Every entry that follows should be written out again exactly.

+++ Data

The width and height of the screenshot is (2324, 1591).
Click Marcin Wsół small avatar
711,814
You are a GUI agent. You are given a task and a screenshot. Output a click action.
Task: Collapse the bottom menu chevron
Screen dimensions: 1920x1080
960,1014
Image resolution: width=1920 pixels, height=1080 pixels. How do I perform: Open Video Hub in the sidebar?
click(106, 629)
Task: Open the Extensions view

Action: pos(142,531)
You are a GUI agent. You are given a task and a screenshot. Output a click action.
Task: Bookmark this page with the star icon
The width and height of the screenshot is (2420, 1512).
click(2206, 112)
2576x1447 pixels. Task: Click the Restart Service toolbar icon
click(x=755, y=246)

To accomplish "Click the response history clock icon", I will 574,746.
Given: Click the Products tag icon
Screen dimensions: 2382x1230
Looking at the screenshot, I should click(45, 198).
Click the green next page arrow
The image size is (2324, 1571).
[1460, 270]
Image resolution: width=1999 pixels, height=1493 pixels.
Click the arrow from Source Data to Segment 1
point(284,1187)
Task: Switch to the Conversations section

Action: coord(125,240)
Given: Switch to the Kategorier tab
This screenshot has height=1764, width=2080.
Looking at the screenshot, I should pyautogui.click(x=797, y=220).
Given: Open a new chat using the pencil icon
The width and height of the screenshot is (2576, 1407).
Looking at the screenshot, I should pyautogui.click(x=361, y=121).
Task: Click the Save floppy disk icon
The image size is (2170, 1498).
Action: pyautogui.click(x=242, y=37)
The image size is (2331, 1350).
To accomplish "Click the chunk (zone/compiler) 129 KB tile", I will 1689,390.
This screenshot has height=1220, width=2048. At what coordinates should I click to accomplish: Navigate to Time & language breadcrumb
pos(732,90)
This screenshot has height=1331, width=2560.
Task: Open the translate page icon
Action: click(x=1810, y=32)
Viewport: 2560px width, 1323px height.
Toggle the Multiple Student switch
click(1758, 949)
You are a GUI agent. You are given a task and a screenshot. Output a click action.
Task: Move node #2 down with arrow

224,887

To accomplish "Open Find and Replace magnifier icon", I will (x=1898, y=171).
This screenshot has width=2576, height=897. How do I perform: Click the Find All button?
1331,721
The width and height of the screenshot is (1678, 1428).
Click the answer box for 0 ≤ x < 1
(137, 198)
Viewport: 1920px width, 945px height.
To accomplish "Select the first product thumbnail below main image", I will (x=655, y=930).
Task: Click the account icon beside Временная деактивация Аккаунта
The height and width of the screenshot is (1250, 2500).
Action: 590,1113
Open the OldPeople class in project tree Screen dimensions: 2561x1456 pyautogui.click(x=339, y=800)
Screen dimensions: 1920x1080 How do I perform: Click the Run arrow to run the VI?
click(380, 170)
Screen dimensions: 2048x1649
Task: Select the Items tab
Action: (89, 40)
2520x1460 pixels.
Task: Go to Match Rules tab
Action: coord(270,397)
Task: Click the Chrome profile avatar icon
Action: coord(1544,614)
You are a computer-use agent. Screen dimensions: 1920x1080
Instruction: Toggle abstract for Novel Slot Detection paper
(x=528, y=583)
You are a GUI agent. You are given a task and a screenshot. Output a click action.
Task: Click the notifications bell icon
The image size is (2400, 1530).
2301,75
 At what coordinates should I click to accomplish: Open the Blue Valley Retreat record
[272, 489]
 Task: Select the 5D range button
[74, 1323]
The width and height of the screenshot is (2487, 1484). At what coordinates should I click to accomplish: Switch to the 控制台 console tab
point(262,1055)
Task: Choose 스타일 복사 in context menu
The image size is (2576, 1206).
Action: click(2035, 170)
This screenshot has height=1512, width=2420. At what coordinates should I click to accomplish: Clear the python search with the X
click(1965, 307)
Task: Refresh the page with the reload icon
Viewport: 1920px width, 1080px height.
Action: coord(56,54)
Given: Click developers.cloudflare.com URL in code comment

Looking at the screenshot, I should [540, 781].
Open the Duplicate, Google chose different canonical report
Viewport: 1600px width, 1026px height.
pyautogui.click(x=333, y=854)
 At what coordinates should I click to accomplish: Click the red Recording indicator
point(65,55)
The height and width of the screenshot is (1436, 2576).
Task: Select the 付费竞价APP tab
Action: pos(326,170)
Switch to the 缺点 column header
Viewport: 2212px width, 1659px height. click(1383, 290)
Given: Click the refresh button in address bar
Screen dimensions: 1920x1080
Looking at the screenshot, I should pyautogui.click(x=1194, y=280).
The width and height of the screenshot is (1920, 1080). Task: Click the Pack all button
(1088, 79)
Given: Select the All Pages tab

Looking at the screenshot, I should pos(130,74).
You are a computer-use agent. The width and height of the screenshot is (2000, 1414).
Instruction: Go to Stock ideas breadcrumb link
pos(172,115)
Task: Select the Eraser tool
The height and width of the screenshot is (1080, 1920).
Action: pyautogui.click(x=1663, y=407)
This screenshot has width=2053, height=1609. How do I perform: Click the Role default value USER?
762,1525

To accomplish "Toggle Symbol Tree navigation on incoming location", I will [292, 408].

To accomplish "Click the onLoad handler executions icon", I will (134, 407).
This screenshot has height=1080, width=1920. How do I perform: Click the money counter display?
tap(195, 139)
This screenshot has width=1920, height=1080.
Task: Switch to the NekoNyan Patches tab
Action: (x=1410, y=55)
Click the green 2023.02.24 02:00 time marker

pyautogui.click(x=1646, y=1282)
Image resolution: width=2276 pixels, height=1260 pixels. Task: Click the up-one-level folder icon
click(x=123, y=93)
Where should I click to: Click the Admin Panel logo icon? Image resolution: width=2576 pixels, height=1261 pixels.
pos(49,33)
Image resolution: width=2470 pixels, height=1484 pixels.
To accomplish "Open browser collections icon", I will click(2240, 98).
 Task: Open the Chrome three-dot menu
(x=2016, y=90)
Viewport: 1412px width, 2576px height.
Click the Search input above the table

++++++

**Answer space**
The width and height of the screenshot is (2324, 1591).
Click Marcin Wsół small avatar
711,814
You are a GUI agent. You are given a task and a screenshot. Output a click action.
Task: Collapse the bottom menu chevron
Screen dimensions: 1920x1080
960,1014
Image resolution: width=1920 pixels, height=1080 pixels. How do I perform: Open Video Hub in the sidebar?
click(106, 629)
Task: Open the Extensions view

Action: pos(142,531)
You are a GUI agent. You are given a task and a screenshot. Output a click action.
Task: Bookmark this page with the star icon
The width and height of the screenshot is (2420, 1512).
click(2206, 112)
2576x1447 pixels. Task: Click the Restart Service toolbar icon
click(x=755, y=246)

To accomplish "Click the response history clock icon", I will 574,746.
Given: Click the Products tag icon
Screen dimensions: 2382x1230
Looking at the screenshot, I should click(45, 198).
Click the green next page arrow
The image size is (2324, 1571).
[1460, 270]
Image resolution: width=1999 pixels, height=1493 pixels.
Click the arrow from Source Data to Segment 1
point(284,1187)
Task: Switch to the Conversations section

Action: coord(125,240)
Given: Switch to the Kategorier tab
This screenshot has height=1764, width=2080.
Looking at the screenshot, I should pyautogui.click(x=797, y=220).
Given: Open a new chat using the pencil icon
The width and height of the screenshot is (2576, 1407).
Looking at the screenshot, I should pyautogui.click(x=361, y=121).
Task: Click the Save floppy disk icon
The image size is (2170, 1498).
Action: pyautogui.click(x=242, y=37)
The image size is (2331, 1350).
To accomplish "Click the chunk (zone/compiler) 129 KB tile", I will 1689,390.
This screenshot has height=1220, width=2048. At what coordinates should I click to accomplish: Navigate to Time & language breadcrumb
pos(732,90)
This screenshot has height=1331, width=2560.
Task: Open the translate page icon
Action: click(x=1810, y=32)
Viewport: 2560px width, 1323px height.
Toggle the Multiple Student switch
click(1758, 949)
You are a GUI agent. You are given a task and a screenshot. Output a click action.
Task: Move node #2 down with arrow

224,887

To accomplish "Open Find and Replace magnifier icon", I will (x=1898, y=171).
This screenshot has width=2576, height=897. How do I perform: Click the Find All button?
1331,721
The width and height of the screenshot is (1678, 1428).
Click the answer box for 0 ≤ x < 1
(137, 198)
Viewport: 1920px width, 945px height.
To accomplish "Select the first product thumbnail below main image", I will (x=655, y=930).
Task: Click the account icon beside Временная деактивация Аккаунта
The height and width of the screenshot is (1250, 2500).
Action: 590,1113
Open the OldPeople class in project tree Screen dimensions: 2561x1456 pyautogui.click(x=339, y=800)
Screen dimensions: 1920x1080 How do I perform: Click the Run arrow to run the VI?
click(380, 170)
Screen dimensions: 2048x1649
Task: Select the Items tab
Action: (89, 40)
2520x1460 pixels.
Task: Go to Match Rules tab
Action: coord(270,397)
Task: Click the Chrome profile avatar icon
Action: coord(1544,614)
You are a computer-use agent. Screen dimensions: 1920x1080
Instruction: Toggle abstract for Novel Slot Detection paper
(x=528, y=583)
You are a GUI agent. You are given a task and a screenshot. Output a click action.
Task: Click the notifications bell icon
The image size is (2400, 1530).
2301,75
 At what coordinates should I click to accomplish: Open the Blue Valley Retreat record
[272, 489]
 Task: Select the 5D range button
[74, 1323]
The width and height of the screenshot is (2487, 1484). At what coordinates should I click to accomplish: Switch to the 控制台 console tab
point(262,1055)
Task: Choose 스타일 복사 in context menu
The image size is (2576, 1206).
Action: click(2035, 170)
This screenshot has height=1512, width=2420. At what coordinates should I click to accomplish: Clear the python search with the X
click(1965, 307)
Task: Refresh the page with the reload icon
Viewport: 1920px width, 1080px height.
Action: coord(56,54)
Given: Click developers.cloudflare.com URL in code comment

Looking at the screenshot, I should [540, 781].
Open the Duplicate, Google chose different canonical report
Viewport: 1600px width, 1026px height.
pyautogui.click(x=333, y=854)
 At what coordinates should I click to accomplish: Click the red Recording indicator
point(65,55)
The height and width of the screenshot is (1436, 2576).
Task: Select the 付费竞价APP tab
Action: pos(326,170)
Switch to the 缺点 column header
Viewport: 2212px width, 1659px height. click(1383, 290)
Given: Click the refresh button in address bar
Screen dimensions: 1920x1080
Looking at the screenshot, I should pyautogui.click(x=1194, y=280).
The width and height of the screenshot is (1920, 1080). Task: Click the Pack all button
(1088, 79)
Given: Select the All Pages tab

Looking at the screenshot, I should pos(130,74).
You are a computer-use agent. The width and height of the screenshot is (2000, 1414).
Instruction: Go to Stock ideas breadcrumb link
pos(172,115)
Task: Select the Eraser tool
The height and width of the screenshot is (1080, 1920).
Action: pyautogui.click(x=1663, y=407)
This screenshot has width=2053, height=1609. How do I perform: Click the Role default value USER?
762,1525

To accomplish "Toggle Symbol Tree navigation on incoming location", I will [292, 408].

To accomplish "Click the onLoad handler executions icon", I will (134, 407).
This screenshot has height=1080, width=1920. How do I perform: Click the money counter display?
tap(195, 139)
This screenshot has width=1920, height=1080.
Task: Switch to the NekoNyan Patches tab
Action: (x=1410, y=55)
Click the green 2023.02.24 02:00 time marker

pyautogui.click(x=1646, y=1282)
Image resolution: width=2276 pixels, height=1260 pixels. Task: Click the up-one-level folder icon
click(x=123, y=93)
Where should I click to: Click the Admin Panel logo icon? Image resolution: width=2576 pixels, height=1261 pixels.
pos(49,33)
Image resolution: width=2470 pixels, height=1484 pixels.
To accomplish "Open browser collections icon", I will click(2240, 98).
 Task: Open the Chrome three-dot menu
(x=2016, y=90)
Viewport: 1412px width, 2576px height.
Click the Search input above the table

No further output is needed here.